Written request:
Set down the passage of the forum thread on gangs and soldiers between "But I agree" and "an urban environment.", inclusive, copying it word for word.

Extract to read:
-- Start --
Corruption is rampant in every segment of politics, the corporate world, and probably even in the military. 

But I agree that if our guys could just go out there and use their training and kick butt, they'd win. Even over gangs, though that would be a heck of a battle.


----------



## Jarhead0311 (Sep 17, 2010)

townparkradio said:


> Less rap music and movies of the week, more reality. Your average gang member is no more coasting from one high to the next than your average Montana resident is running around with Nazi tattoos, snorting meth and having sex with his sister. It's tribalism like it's always been practiced, simply in an urban environment.
> 
> And if you armed soldiers and sent them with declared war intent into the turf these gang members have spent their lives learning the ins and outs of, you'd better bring a few hundred soldiers per dozen desperate folks violently defending their home. Guerrilla warfare on home turf has always caused far higher casualties against the invading force and your belief that everyone showing colors is the same as the 13 year old kids playing make believe in your neighborhood won't change that core truth.
> 
> ...


*And if you armed soldiers and sent them with declared war intent into the turf these gang members have spent their lives learning the ins and outs of, you'd better bring a few hundred soldiers per dozen desperate folks violently defending their home. *
In the debacle that became know as "Black Hawk Down"even though the Rangers were badly outnumbered 1000 Somalis died and only 19 American GIs lost their lives in the conflict. The Somalis were much better armed than any American "gang". Look what happened in Desert Storm when the American military was turned loose.


----------



## NaeKid (Oct 17, 2008)

Jarhead0311 said:


> In the debacle that became know as "Black Hawk Down"even though the Rangers were badly outnumbered 1000 Somalis died and only 19 American GIs lost their lives in the conflict. The Somalis were much better armed than any American "gang". Look what happened in Desert Storm when the American military was turned loose.


Turned loose, yes, alot of good (or bad depending on your point of view) can be done quickly. But, I believe that the gist of this message is that, do not underestimate groups of people that have a different moral-code than yourself.

*I cannot in good conscience kill someone, but, if I killed that conscience first, there is no problems killing others as well.* Many of the "gang-bangers" have already killed their conscience, have you, or you, or even you (yes, I am even talking to myself in those "you's").

Hunting for meat (deer) is different from killing your own pet which is different again from killing another person. I can pull the trigger on a deer, I could not pull the trigger on my dog, and, god forbid the day that I need to pull the trigger on another person.


----------



## UncleJoe (Jan 11, 2009)

NaeKid said:


> Hunting for meat (deer) is different from killing your own pet which is different again from killing another person. I can pull the trigger on a deer, *I could not pull the trigger on my dog,* and, god forbid the day that I need to pull the trigger on another person.


The hunting aspect I'm believe most of us here are comfortable with. The next step, the killing of a "pet", well, I was put in that position this past summer. One of the barn cats, which have food available 24/7, decided that our chickens were fair game which seemed odd because the cats have always been afraid of the chickens.
-- End --
Data segment:
-- Start --
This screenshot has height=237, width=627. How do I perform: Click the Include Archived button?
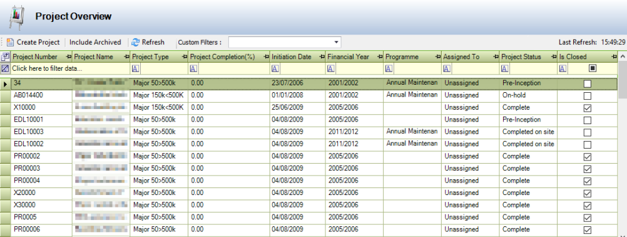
-- End --
The completed task:
But I agree that if our guys could just go out there and use their training and kick butt, they'd win. Even over gangs, though that would be a heck of a battle.


----------



## Jarhead0311 (Sep 17, 2010)

townparkradio said:


> Less rap music and movies of the week, more reality. Your average gang member is no more coasting from one high to the next than your average Montana resident is running around with Nazi tattoos, snorting meth and having sex with his sister. It's tribalism like it's always been practiced, simply in an urban environment.